### Work to be completed
Retype, word for word, each line between the lines holding "Click the Blusoda" and "Click the Nov", inclusive, and leave the rest of the data alone.

Collected data entries
================================
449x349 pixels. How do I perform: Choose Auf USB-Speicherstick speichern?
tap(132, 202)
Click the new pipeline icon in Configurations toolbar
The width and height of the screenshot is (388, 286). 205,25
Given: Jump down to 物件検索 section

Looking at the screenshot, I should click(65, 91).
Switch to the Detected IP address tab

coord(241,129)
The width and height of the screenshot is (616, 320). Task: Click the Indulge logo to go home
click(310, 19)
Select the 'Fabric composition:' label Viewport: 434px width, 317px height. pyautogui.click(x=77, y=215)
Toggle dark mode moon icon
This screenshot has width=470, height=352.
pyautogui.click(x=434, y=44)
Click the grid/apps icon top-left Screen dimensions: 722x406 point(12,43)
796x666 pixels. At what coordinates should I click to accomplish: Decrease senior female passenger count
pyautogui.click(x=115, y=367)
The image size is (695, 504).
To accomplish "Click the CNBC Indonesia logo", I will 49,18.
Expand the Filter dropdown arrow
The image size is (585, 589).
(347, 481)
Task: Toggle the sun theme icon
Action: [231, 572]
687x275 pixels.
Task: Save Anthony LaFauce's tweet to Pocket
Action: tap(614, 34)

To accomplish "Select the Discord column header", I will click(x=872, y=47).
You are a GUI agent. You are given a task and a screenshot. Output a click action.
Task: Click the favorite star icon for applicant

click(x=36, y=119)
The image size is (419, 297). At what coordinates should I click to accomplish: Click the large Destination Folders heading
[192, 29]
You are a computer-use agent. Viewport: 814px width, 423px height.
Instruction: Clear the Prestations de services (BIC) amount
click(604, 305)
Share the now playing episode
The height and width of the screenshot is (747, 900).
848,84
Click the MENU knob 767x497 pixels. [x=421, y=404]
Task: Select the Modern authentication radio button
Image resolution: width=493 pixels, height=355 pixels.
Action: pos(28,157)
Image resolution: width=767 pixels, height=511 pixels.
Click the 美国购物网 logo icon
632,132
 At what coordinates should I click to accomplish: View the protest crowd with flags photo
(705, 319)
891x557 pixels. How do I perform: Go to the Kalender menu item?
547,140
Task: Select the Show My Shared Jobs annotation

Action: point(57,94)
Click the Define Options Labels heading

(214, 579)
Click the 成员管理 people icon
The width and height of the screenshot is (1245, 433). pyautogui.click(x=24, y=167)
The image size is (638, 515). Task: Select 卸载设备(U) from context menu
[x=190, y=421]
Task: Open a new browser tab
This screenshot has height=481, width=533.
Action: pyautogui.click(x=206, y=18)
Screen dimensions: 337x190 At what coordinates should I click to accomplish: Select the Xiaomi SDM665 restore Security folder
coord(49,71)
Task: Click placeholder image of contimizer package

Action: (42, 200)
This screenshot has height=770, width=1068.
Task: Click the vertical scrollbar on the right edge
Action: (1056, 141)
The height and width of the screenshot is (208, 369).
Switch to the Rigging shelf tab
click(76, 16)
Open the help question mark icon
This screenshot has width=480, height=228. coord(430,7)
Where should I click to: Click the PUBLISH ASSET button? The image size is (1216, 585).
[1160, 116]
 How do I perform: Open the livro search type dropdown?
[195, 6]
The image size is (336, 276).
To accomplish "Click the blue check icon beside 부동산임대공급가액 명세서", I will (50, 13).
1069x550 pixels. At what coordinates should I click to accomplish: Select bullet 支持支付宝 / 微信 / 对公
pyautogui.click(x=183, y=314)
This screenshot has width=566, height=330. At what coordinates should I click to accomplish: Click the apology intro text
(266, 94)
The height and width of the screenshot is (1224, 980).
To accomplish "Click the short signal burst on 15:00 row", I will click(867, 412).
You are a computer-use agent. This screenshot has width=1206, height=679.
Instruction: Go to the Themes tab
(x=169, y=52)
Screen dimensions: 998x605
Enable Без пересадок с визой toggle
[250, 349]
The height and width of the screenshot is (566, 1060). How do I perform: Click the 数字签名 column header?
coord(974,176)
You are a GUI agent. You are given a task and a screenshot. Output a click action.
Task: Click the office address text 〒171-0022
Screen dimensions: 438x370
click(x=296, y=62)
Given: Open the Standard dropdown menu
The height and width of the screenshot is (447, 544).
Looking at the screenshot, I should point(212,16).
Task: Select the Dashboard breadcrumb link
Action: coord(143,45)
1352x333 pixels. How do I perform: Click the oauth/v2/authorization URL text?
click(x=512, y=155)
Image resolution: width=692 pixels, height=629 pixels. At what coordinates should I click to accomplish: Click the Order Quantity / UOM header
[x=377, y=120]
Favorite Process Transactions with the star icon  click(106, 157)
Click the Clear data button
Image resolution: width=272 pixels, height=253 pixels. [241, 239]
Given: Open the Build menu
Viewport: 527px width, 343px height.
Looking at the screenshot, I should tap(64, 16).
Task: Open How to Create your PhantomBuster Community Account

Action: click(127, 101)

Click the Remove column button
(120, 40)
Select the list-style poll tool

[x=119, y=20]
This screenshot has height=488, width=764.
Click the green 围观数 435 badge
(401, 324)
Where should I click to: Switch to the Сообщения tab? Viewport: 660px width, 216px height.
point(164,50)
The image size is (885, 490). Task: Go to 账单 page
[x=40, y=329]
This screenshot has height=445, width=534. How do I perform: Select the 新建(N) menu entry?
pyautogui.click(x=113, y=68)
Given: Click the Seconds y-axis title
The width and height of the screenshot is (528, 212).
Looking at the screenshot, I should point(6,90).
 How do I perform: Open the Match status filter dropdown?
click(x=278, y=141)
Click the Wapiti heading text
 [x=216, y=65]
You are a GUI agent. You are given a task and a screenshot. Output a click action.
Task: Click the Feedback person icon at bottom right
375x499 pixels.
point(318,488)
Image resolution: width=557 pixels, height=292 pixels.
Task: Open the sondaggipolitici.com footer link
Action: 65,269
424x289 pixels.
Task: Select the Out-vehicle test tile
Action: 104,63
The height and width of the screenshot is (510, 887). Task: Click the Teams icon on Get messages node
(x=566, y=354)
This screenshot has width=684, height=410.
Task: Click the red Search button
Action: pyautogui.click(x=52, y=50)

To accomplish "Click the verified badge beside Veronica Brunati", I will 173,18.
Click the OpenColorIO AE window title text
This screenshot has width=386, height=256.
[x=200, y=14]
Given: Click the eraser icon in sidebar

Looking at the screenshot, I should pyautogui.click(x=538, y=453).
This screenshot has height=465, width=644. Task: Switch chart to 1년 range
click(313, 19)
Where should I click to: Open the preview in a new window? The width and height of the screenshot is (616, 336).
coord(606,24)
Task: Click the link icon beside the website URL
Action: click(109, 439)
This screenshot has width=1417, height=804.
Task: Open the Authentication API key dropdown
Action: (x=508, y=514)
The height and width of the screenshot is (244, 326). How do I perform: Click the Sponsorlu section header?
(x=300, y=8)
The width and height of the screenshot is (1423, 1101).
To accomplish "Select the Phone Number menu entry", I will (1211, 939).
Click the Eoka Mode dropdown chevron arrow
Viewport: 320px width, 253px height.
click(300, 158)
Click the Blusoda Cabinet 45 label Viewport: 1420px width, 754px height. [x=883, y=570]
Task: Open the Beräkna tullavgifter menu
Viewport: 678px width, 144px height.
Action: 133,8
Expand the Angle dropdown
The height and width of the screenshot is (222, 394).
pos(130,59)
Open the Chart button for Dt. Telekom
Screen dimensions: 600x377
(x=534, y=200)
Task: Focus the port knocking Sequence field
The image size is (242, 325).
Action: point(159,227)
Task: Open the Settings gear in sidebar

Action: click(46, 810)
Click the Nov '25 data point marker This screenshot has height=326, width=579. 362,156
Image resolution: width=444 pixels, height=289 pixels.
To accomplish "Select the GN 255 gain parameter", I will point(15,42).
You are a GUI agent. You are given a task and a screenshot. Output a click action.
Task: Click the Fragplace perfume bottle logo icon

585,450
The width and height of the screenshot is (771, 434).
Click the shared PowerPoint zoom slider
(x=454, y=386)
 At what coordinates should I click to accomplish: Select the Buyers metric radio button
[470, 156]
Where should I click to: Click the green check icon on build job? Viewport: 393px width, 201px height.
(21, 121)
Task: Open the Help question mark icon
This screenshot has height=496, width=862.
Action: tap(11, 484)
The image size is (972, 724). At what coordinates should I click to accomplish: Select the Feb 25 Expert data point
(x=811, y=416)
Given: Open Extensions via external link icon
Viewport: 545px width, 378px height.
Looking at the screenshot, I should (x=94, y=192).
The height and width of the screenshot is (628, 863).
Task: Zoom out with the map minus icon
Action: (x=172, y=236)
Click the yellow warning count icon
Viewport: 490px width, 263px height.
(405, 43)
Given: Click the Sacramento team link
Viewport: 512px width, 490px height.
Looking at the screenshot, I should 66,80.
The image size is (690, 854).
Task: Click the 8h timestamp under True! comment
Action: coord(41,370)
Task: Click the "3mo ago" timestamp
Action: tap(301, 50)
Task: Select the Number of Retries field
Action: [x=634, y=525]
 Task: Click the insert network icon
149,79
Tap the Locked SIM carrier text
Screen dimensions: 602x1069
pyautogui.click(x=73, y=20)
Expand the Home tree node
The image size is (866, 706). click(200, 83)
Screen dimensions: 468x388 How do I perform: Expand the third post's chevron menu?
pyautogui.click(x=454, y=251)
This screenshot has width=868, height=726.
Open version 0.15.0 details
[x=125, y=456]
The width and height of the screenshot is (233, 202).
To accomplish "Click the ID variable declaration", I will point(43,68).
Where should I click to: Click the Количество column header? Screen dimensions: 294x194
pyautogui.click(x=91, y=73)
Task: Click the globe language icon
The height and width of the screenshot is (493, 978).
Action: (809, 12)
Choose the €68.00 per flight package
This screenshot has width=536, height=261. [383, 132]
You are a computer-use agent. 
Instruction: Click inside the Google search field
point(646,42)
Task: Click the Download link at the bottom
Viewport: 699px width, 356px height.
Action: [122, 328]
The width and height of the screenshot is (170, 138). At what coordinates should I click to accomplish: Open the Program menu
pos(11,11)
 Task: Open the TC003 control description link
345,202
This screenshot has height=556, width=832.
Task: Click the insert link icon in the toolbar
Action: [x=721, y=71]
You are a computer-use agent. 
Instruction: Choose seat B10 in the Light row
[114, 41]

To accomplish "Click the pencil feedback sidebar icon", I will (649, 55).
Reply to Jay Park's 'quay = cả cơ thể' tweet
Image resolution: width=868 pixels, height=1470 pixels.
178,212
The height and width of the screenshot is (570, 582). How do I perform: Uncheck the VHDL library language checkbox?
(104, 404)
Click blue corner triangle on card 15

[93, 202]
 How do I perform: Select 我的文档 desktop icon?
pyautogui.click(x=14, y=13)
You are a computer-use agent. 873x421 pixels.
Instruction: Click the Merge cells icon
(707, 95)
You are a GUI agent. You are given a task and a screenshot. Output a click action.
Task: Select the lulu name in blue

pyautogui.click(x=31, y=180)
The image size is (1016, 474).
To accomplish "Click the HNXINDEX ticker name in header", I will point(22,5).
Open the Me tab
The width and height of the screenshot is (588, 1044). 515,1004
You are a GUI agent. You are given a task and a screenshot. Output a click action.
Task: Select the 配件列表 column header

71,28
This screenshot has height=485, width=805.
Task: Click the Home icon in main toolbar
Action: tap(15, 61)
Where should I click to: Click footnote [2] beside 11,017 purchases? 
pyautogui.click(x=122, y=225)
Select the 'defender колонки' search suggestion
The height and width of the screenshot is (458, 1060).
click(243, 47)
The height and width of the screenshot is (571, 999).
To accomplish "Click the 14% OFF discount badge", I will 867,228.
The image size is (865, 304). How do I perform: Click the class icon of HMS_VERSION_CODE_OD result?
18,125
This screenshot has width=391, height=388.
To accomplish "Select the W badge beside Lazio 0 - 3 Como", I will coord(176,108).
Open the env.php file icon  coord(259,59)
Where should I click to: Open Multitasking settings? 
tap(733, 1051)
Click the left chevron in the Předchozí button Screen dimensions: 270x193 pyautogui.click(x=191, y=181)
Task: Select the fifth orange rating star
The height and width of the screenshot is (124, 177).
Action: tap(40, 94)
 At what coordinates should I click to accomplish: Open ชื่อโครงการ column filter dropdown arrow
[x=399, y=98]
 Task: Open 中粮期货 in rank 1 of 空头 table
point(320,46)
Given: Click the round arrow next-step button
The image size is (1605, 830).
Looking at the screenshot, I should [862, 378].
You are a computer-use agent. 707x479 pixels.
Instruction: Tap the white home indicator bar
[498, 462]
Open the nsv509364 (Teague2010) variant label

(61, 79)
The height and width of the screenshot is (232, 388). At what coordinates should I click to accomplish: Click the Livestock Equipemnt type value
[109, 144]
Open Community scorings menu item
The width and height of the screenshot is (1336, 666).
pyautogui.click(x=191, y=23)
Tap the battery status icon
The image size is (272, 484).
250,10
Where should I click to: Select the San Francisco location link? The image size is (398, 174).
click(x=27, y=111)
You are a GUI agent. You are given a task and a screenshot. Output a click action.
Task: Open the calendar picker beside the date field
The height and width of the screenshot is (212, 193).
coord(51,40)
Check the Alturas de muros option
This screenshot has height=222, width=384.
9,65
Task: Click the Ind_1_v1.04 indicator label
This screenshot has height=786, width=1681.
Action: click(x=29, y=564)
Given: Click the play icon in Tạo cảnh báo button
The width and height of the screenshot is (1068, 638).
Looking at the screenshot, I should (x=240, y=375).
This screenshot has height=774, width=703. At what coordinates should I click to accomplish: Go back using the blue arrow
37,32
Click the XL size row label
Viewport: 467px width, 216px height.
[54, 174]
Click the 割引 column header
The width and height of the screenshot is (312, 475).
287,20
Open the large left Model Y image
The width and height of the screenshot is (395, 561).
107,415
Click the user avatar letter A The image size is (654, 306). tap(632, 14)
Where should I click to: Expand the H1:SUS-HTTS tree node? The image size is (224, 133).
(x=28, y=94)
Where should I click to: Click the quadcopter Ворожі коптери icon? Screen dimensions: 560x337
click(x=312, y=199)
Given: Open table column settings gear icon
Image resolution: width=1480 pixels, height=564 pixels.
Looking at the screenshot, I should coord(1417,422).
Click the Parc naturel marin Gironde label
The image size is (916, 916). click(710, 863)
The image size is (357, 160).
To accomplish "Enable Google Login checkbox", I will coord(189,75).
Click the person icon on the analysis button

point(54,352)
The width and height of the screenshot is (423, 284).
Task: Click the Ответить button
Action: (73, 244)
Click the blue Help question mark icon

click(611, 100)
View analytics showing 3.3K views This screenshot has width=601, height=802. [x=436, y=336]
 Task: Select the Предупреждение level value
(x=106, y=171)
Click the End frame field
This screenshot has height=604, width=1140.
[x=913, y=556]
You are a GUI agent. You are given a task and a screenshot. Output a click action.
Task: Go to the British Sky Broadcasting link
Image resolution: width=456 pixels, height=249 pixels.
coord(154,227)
================================
### Completed exercise
Click the Blusoda Cabinet 45 label Viewport: 1420px width, 754px height. [x=883, y=570]
Task: Open the Beräkna tullavgifter menu
Viewport: 678px width, 144px height.
Action: 133,8
Expand the Angle dropdown
The height and width of the screenshot is (222, 394).
pos(130,59)
Open the Chart button for Dt. Telekom
Screen dimensions: 600x377
(x=534, y=200)
Task: Focus the port knocking Sequence field
The image size is (242, 325).
Action: point(159,227)
Task: Open the Settings gear in sidebar

Action: click(46, 810)
Click the Nov '25 data point marker This screenshot has height=326, width=579. 362,156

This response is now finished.